Mit Bescheid vom 22.12.2016 verpflichtete die Steiermärkische Gebietskrankenkasse (nunmehr: ÖGK) die revisionswerbende Partei, Sozialversicherungsbeiträge, 383 Nebenumlagen und Zuschläge für die Jahre 2010 bis 2013 von insgesamt € 69.885,09 nachzuentrichten. Im Zuge der Prüfung aller lohnabhängigen Abgaben sei eine durchschnittliche Rendite in Höhe von 12 % auf das eingebrachte Kapital als angemessen betrachtet worden. Deshalb sei bei der Nachverrechnung für jeden DN 12 % des insgesamt eingebrachten Kapitals „in Abzug gebracht“ worden. Der übersteigende Teil der Gewinnausschüttungen sei als beitragspflichtige Sonderzahlung zu behandeln; dafür seien Beiträge bis zur jeweiligen Höchstbeitragsgrundlage nachzuverrechnen.
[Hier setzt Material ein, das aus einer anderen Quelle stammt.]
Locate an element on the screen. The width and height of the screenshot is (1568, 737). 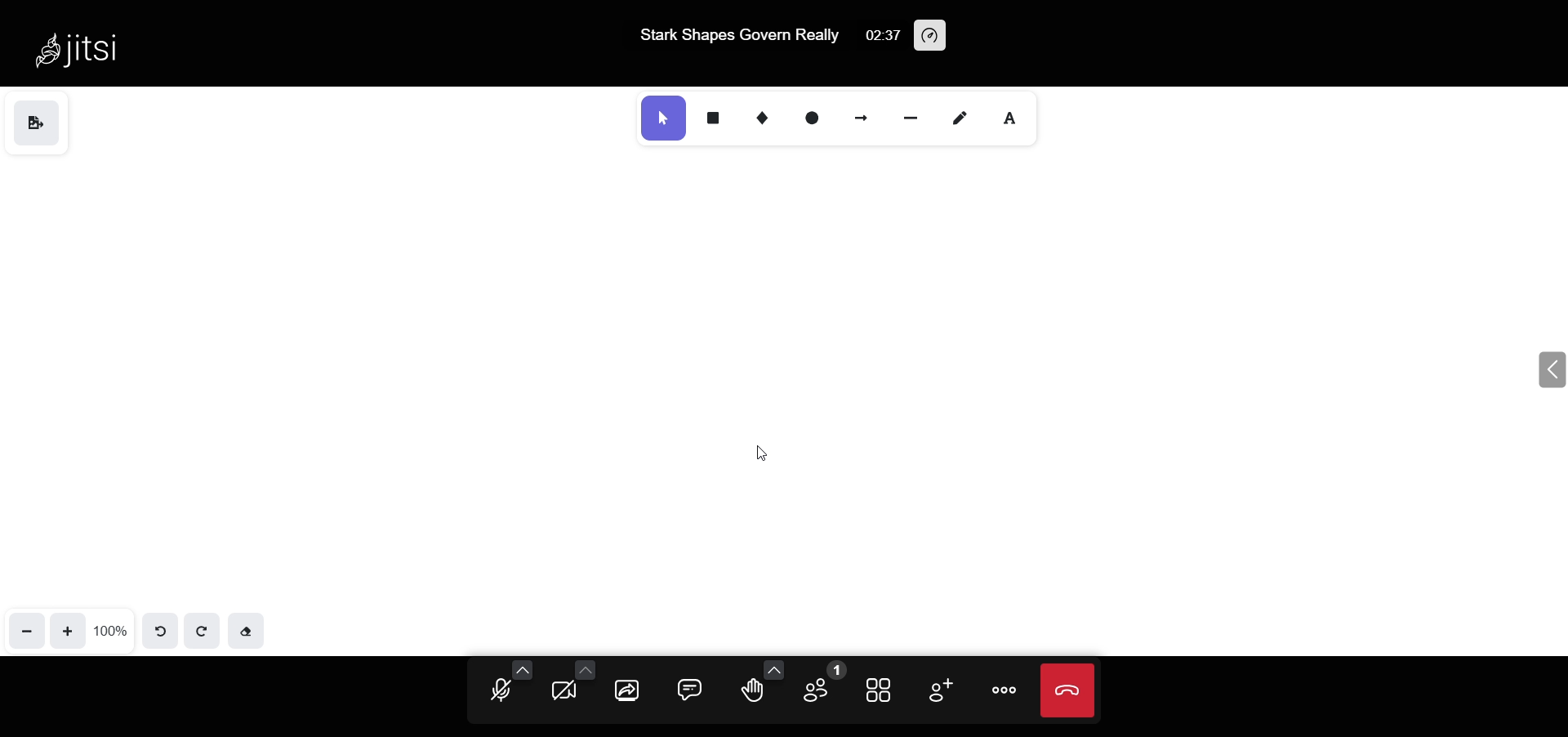
more camera option is located at coordinates (585, 669).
Für die Annahme, dass die Gewinnbeteiligungen als Gegenleistung für die erbrachten Arbeitsleistungen im Rahmen der Dienstverhältnisse erbracht worden und damit als Entgelt iSd § 49 Abs 1 ASVG anzusehen seien, spreche die unterschiedliche Höhe der Gewinnbeteiligung für dieselbe Einlage. Die Höhe der Gewinnbeteiligungen habe sich nach Kriterien gerichtet, deren Wurzeln eindeutig im Dienstverhältnis lägen. Im vorliegenden Fall sei davon auszugehen, dass das „Vertragskonzept zur Umgehung der gesetzlich festgelegten Beitragsverpflichtung von den den DN zu gewährenden Entgeltteilen gewählt“ worden sei. Da es sich bei den ausbezahlten Gewinnbeteiligungen aus der echt stillen Beteiligung in wirtschaftlicher Betrachtungsweise und nach dem wahren wirtschaftlichen Gehalt um Gegenleistungen für erbrachte Arbeitsleistungen im Rahmen des Dienstverhältnisses handle, seien diese als beitragspflichtiges Entgelt gem § 49 ASVG zu qualifizieren.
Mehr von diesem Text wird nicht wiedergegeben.